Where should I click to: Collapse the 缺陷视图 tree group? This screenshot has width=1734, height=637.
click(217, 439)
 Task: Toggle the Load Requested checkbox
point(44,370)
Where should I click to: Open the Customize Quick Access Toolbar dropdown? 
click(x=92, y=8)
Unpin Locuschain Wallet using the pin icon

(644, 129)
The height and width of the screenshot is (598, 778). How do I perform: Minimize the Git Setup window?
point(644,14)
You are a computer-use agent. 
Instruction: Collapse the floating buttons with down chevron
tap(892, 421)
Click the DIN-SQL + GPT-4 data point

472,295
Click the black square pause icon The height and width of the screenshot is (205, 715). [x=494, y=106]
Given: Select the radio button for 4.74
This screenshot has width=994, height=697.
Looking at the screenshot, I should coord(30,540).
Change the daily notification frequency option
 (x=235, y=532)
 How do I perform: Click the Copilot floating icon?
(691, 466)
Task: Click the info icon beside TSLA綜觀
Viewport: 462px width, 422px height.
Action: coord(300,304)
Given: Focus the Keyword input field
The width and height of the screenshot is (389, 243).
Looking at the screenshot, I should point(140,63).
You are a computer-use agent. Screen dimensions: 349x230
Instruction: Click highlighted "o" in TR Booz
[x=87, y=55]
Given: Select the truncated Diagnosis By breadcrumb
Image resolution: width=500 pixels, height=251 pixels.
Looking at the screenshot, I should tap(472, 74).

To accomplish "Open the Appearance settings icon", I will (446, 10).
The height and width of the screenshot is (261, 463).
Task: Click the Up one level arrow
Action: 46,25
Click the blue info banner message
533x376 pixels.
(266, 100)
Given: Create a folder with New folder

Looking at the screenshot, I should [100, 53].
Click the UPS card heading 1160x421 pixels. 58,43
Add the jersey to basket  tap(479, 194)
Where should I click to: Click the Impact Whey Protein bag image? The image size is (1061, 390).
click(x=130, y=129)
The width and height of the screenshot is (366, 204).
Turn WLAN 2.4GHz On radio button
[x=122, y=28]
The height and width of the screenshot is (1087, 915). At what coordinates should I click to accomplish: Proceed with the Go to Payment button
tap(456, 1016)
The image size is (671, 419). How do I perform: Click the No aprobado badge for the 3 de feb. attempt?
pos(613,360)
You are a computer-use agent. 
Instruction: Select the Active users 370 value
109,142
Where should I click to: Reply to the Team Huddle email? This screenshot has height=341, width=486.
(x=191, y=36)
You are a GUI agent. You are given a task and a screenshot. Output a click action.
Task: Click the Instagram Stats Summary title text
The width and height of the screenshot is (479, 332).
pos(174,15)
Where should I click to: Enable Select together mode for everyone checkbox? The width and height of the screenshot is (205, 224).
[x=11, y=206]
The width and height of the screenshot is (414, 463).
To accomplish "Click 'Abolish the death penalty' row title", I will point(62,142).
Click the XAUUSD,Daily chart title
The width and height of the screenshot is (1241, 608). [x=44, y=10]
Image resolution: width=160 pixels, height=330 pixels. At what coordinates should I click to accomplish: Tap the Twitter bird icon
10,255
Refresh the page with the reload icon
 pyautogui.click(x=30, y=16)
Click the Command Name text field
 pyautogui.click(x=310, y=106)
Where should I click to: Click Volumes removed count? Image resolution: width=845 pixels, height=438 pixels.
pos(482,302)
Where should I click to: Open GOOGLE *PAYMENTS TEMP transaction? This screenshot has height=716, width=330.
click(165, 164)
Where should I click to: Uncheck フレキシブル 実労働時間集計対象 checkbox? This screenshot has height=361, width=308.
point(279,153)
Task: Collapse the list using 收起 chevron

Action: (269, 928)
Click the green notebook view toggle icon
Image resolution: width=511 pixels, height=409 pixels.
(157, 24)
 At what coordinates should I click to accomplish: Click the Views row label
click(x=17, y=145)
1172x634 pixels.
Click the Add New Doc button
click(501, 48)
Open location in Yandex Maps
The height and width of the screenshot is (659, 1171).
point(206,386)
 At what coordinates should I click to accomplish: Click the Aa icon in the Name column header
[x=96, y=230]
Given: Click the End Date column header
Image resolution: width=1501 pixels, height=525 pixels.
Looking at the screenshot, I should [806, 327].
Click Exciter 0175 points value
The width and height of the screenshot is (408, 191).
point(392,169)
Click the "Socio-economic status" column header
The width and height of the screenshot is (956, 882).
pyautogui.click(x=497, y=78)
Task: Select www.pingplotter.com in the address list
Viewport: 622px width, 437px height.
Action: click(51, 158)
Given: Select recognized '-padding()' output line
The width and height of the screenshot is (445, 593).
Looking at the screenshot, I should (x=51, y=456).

▶ _What you should do_:
Determine the number of lines in the data above that hold "info", and reply with that number alone.

▶ _Reply_:
2